データセットの行:
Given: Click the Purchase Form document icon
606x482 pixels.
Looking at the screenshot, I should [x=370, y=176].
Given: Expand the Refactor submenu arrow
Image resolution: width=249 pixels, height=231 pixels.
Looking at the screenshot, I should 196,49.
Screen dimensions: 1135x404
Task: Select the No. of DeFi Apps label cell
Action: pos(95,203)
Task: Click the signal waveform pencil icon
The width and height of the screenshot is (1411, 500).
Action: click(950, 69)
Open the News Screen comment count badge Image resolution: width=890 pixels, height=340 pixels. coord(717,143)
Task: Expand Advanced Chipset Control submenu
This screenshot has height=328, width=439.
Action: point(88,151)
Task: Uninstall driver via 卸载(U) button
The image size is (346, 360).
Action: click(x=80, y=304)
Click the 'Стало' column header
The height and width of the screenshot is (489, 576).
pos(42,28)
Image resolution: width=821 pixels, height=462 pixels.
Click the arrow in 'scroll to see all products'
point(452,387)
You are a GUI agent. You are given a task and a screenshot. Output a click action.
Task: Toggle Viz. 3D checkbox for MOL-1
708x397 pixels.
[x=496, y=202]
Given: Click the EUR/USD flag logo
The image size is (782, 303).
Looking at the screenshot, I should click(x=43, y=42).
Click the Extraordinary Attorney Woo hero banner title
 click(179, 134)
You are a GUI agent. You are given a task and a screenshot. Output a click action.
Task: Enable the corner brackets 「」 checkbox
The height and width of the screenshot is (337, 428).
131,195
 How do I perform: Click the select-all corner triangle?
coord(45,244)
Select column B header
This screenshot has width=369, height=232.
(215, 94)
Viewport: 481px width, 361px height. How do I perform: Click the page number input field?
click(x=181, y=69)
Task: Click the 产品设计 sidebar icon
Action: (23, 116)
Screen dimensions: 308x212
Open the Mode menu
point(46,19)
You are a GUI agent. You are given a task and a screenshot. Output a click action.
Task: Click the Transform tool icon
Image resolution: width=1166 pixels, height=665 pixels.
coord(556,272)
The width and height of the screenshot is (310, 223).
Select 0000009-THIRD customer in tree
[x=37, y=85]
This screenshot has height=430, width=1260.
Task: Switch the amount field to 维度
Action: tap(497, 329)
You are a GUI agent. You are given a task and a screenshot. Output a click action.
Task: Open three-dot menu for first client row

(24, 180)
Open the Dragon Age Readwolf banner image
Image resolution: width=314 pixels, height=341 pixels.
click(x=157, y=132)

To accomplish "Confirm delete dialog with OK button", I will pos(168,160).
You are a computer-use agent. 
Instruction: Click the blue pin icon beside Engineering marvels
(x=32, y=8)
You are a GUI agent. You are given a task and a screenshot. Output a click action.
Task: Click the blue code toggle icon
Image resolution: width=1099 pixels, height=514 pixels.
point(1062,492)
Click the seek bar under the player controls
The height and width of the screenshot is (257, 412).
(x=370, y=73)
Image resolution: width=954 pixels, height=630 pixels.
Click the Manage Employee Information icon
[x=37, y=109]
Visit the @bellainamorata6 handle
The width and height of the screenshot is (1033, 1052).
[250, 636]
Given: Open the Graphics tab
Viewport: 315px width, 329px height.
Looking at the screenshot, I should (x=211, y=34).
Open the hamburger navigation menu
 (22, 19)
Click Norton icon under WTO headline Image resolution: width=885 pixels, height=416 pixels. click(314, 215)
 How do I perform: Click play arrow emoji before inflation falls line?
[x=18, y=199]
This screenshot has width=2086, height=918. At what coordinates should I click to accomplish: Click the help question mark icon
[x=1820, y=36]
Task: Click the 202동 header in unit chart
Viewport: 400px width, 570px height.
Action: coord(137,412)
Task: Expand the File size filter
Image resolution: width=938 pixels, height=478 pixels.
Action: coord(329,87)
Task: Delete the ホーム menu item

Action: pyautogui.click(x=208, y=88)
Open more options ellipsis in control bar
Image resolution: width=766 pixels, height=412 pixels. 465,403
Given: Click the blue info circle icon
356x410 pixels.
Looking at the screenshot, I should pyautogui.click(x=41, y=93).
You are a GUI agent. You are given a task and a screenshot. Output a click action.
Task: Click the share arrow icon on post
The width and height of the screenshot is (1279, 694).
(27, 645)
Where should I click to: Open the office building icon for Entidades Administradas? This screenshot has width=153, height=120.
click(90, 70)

> _課題_:
「Where should I」を含む行から始まり、リストの最後で終わる行を、両端の行と依頼文も含めてすべて書き直すこと。その際、解答中の座標の数値だけを2.1倍して拡大し、四捨五入で整数にすること。

> _練習問題の解答_:
Where should I click to: Open the office building icon for Entidades Administradas? This screenshot has width=153, height=120.
click(189, 147)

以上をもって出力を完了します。